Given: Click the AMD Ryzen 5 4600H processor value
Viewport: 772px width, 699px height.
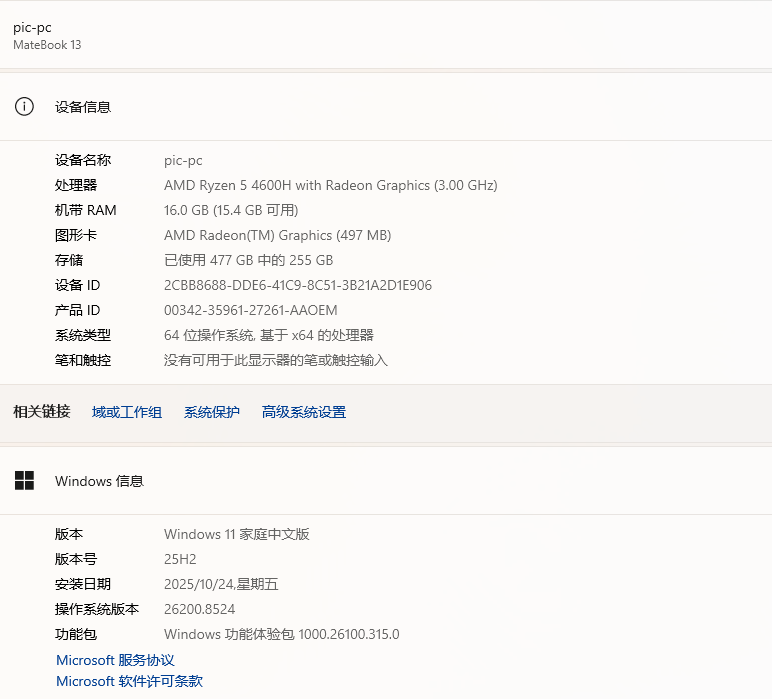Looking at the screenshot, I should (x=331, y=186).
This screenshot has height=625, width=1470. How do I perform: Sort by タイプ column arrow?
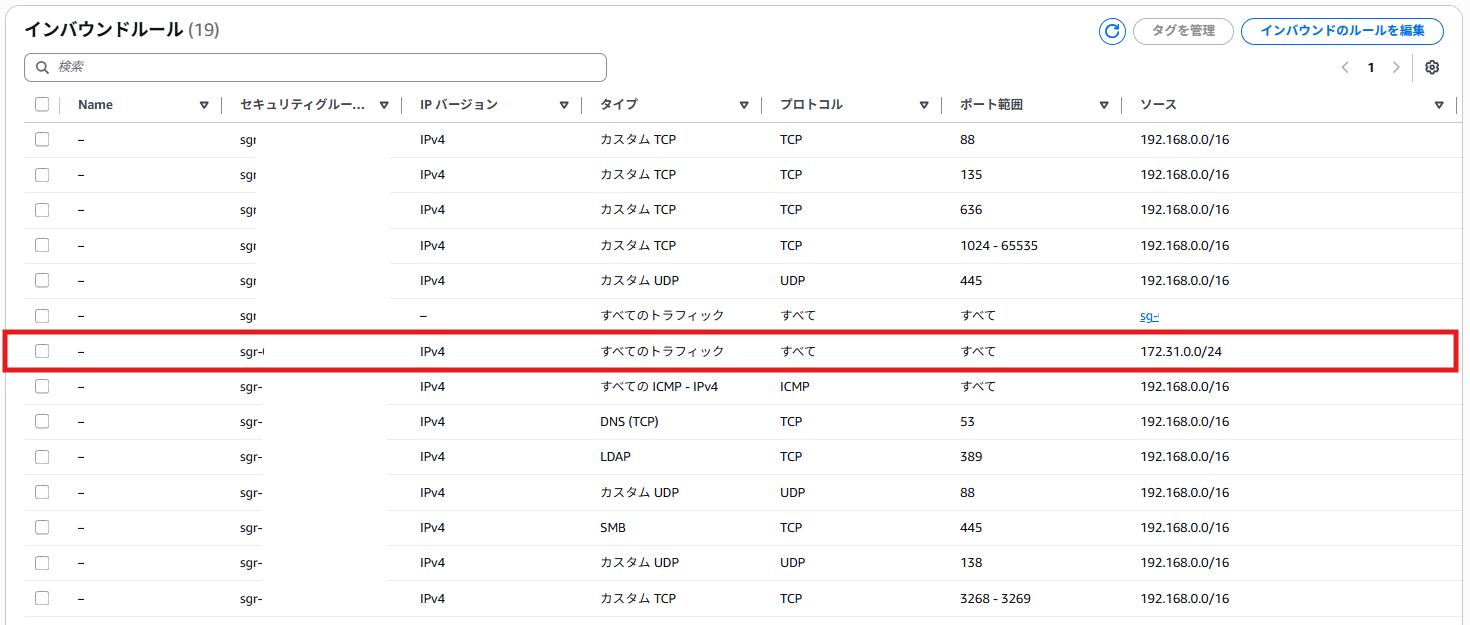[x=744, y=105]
□ □ □
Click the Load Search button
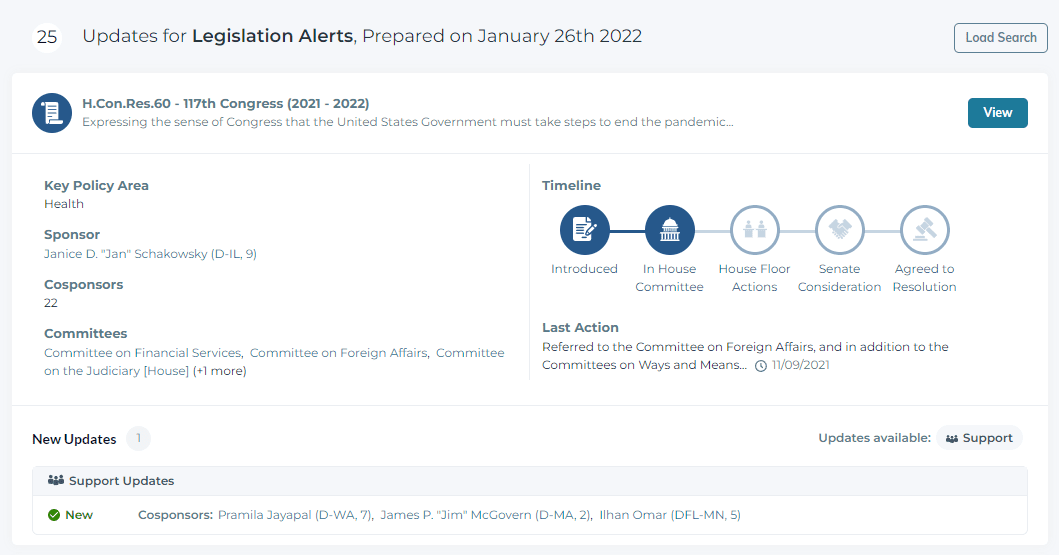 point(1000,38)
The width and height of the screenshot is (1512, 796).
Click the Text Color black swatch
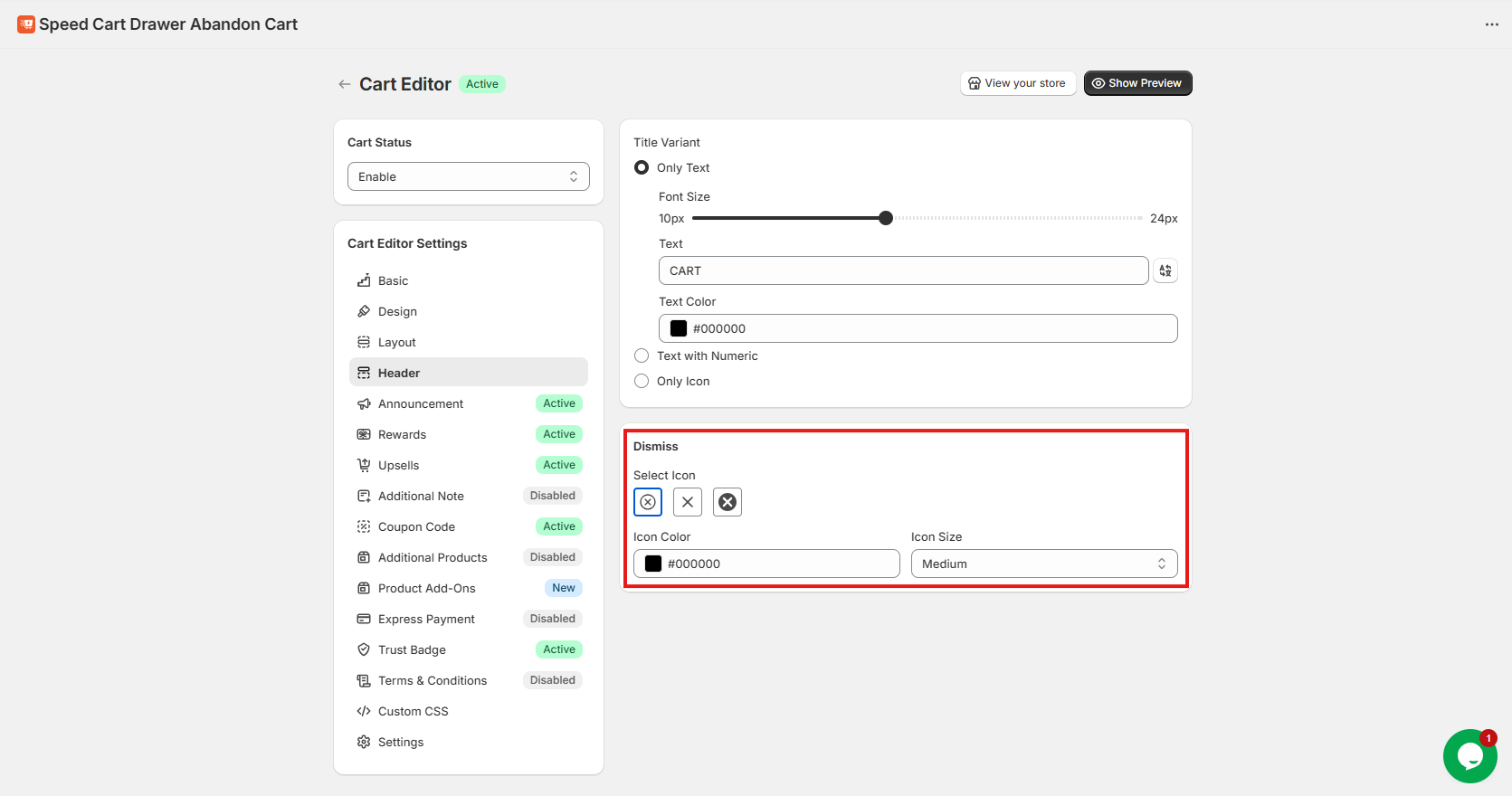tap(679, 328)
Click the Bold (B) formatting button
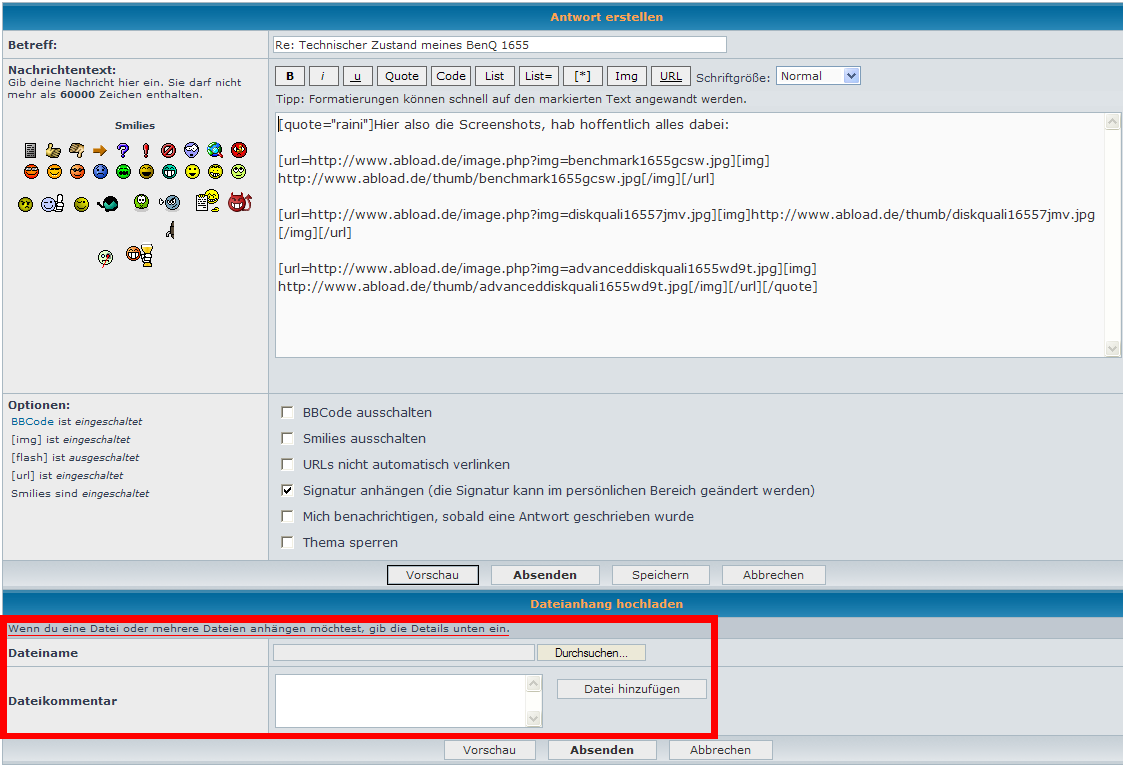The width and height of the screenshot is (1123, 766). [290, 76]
□ □ □
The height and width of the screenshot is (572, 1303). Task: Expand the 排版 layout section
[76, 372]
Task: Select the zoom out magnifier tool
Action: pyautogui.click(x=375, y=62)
□ □ □
**DO THIS**
Find every line in the listing above that contains the word "Task" and copy each of those lines.

**COMPLETE OUTPUT**
The height and width of the screenshot is (572, 1303). Task: Expand the 排版 layout section
Task: Select the zoom out magnifier tool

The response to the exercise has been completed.